A Targeted Nanozyme for STING Activation Improves BiTEs Therapy Outcomes in Colorectal Cancer

Colorectal cancer remains a therapeutic frontier where conventional chemotherapy and checkpoint inhibitors often falter due to a hostile tumor microenvironment. Bispecific T‑cell engagers (BiTEs) have demonstrated the ability to redirect cytotoxic T cells toward malignant cells, yet their clinical promise is limited by rapid degradation, off‑target activation, and systemic cytokine release.
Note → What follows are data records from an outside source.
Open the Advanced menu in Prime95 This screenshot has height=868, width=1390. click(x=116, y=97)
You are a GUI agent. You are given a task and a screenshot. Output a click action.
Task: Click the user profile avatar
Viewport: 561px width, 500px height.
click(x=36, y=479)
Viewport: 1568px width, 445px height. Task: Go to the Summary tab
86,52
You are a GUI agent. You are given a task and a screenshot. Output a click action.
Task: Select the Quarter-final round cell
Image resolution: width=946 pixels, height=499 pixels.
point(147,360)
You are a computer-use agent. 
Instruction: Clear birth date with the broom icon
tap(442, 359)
Integrating innate immune activation—specifically the STING pathway—offers a compelling avenue to prime the microenvironment, making it more receptive to adaptive immune attacks.
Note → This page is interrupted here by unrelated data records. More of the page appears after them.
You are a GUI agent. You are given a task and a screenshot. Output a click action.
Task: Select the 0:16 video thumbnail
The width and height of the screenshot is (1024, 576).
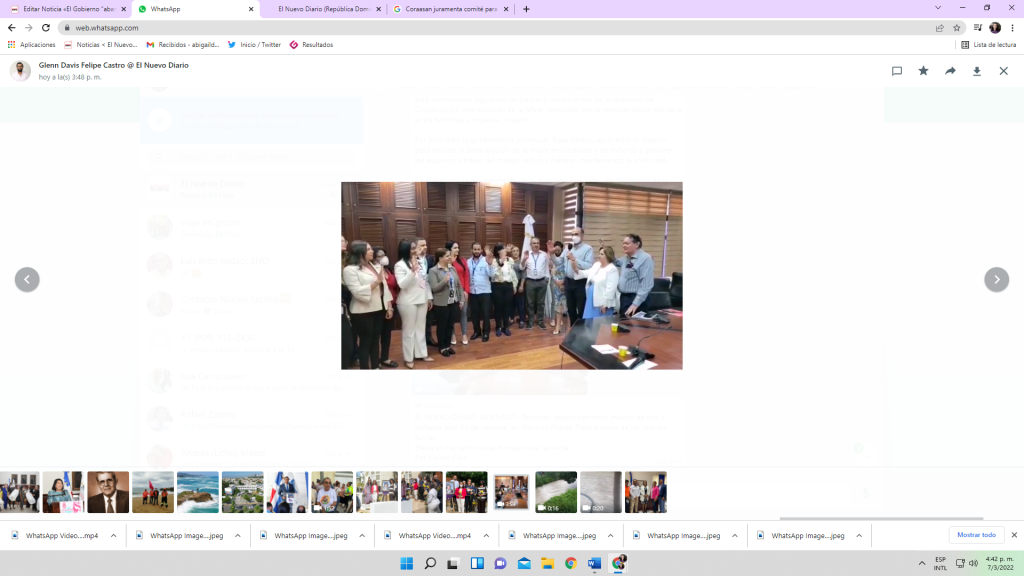[556, 492]
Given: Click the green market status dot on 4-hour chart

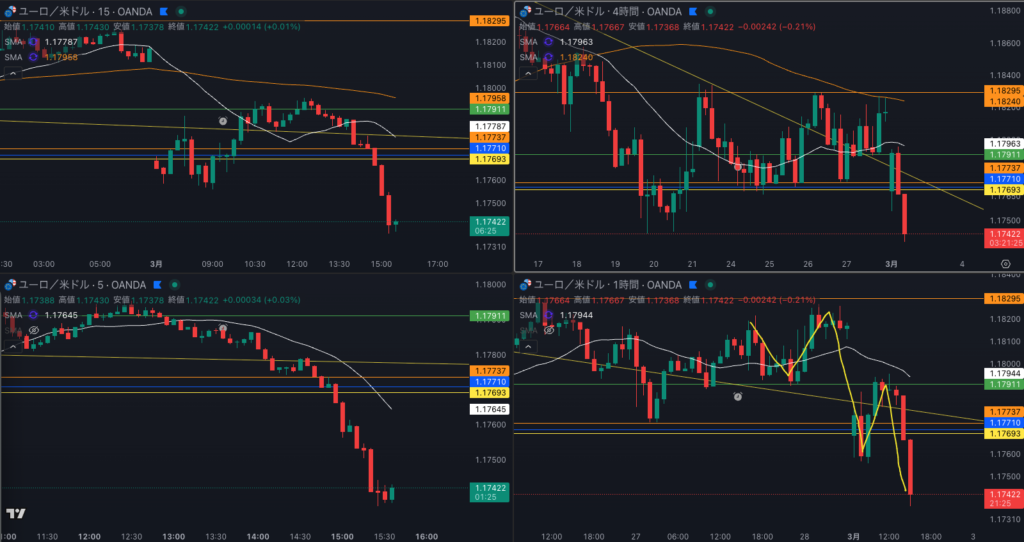Looking at the screenshot, I should pos(712,12).
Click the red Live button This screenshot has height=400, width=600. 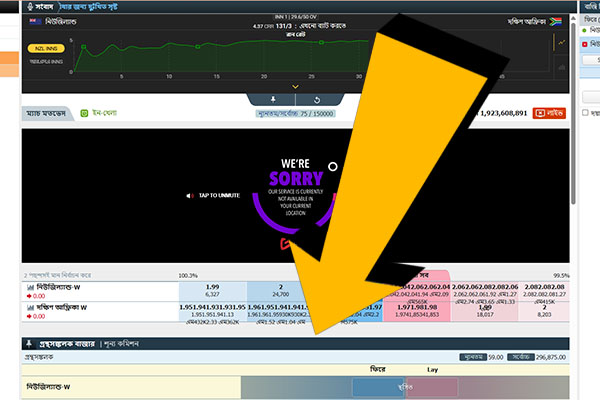[x=547, y=114]
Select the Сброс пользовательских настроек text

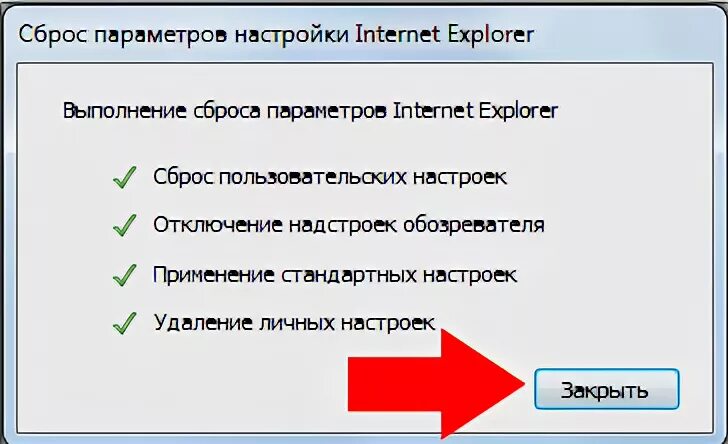coord(330,177)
The MnO2‑dsDNA@BiTE/APT nanozyme leverages a multifunctional design: MnO2 nanoparticles encapsulate hydrolytically stable double‑strand DNA that serves as a potent STING agonist, while surface coordination chemistry anchors the PD‑L1/CD3 BiTE. An aptamer ligand confers active tumor targeting, ensuring preferential accumulation in colorectal lesions. Upon tumor entry, the acidic milieu triggers MnO2 dissolution, releasing Mn2+ ions that catalyze STING activation and liberating the BiTE to engage T cells. This synchronized release orchestrates a dual‑pronged immune assault—stimulating innate interferon responses and amplifying adaptive cytotoxicity.
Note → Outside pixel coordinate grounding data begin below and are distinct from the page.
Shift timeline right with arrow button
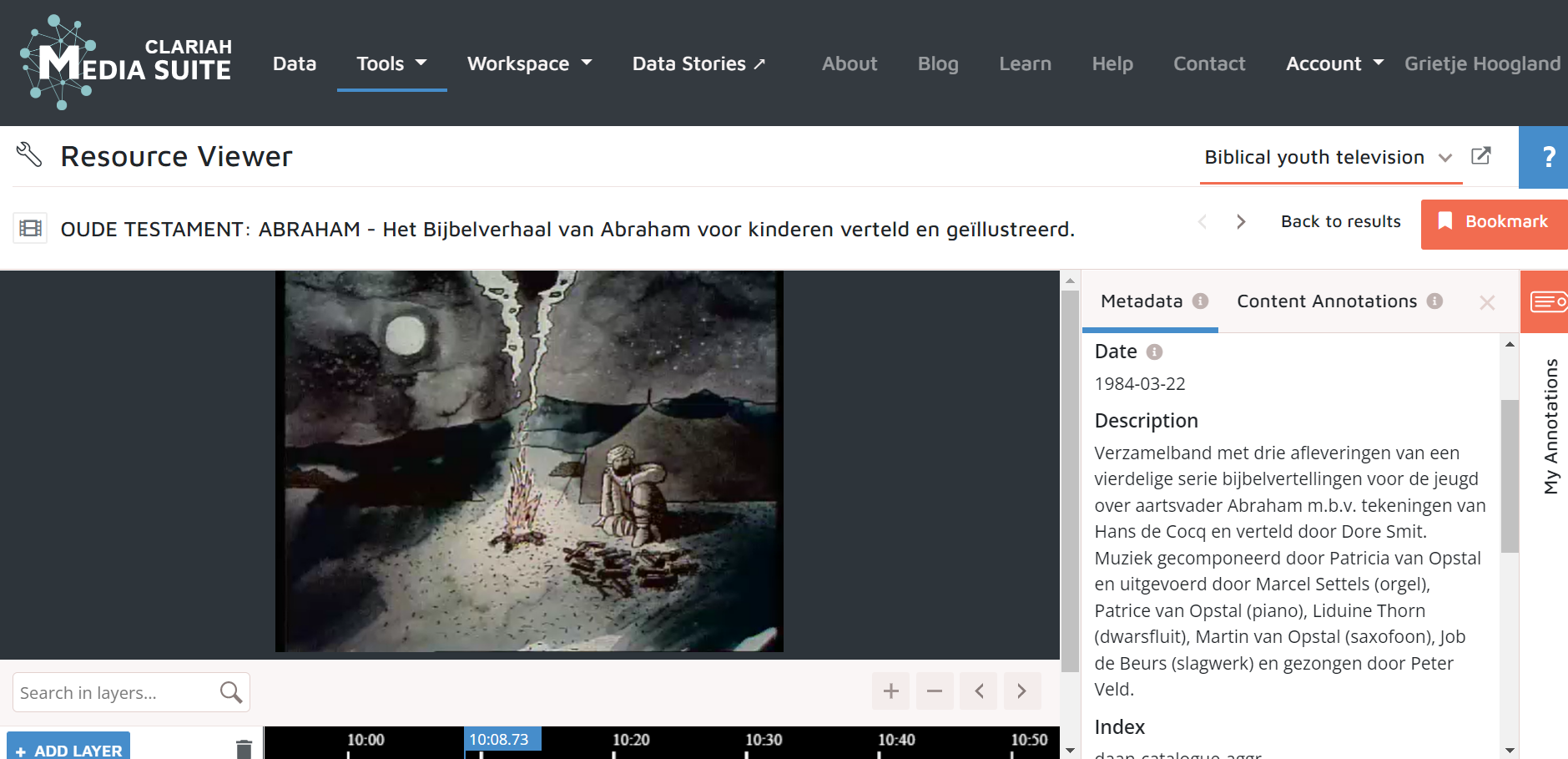Image resolution: width=1568 pixels, height=759 pixels. coord(1022,691)
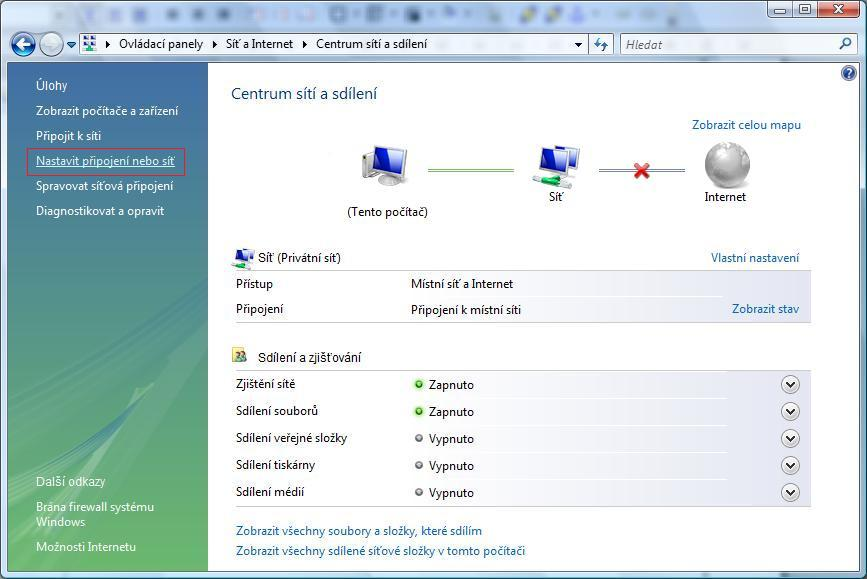This screenshot has width=867, height=579.
Task: Open the blue help question mark icon
Action: [x=849, y=73]
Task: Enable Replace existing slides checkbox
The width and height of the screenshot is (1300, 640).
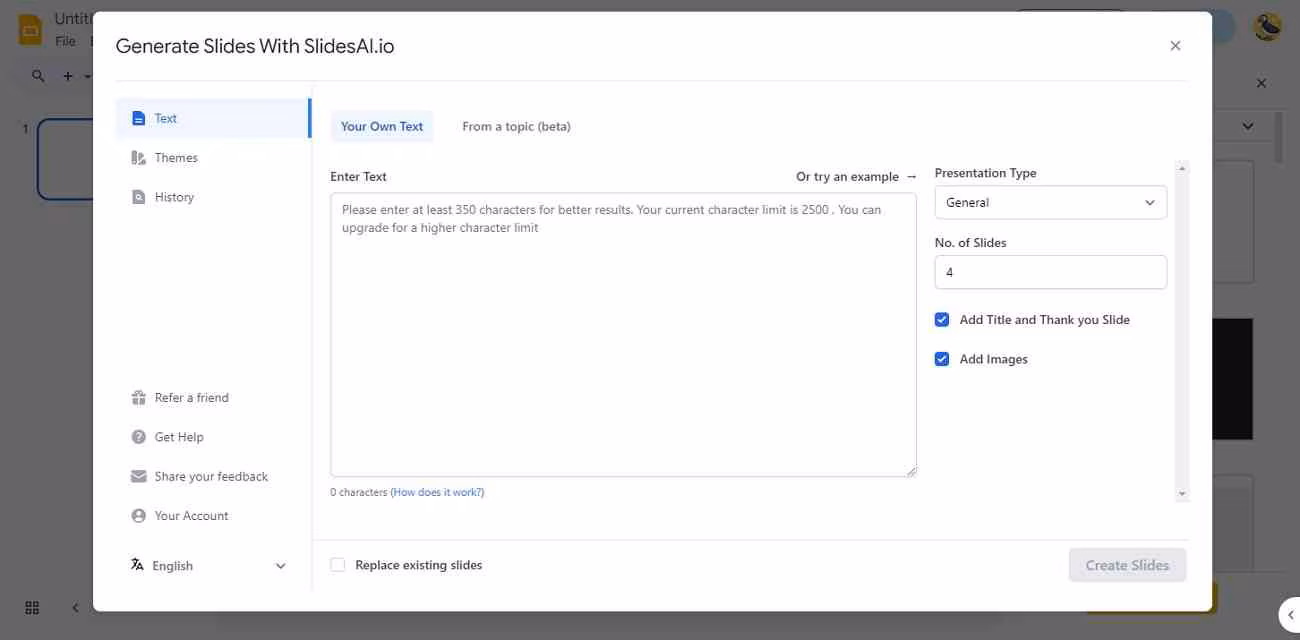Action: [x=338, y=565]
The implications extend beyond a single cancer type. By demonstrating that a single nanoplatform can resolve BiTE pharmacokinetic challenges and remodel immunosuppression, the study paves the way for next‑generation combination immunotherapies. Future clinical translation will hinge on scalable manufacturing, safety profiling, and integration with existing treatment regimens. If successful, such nanozyme‑based strategies could redefine how oncologists harness both innate and adaptive immunity to achieve durable tumor control.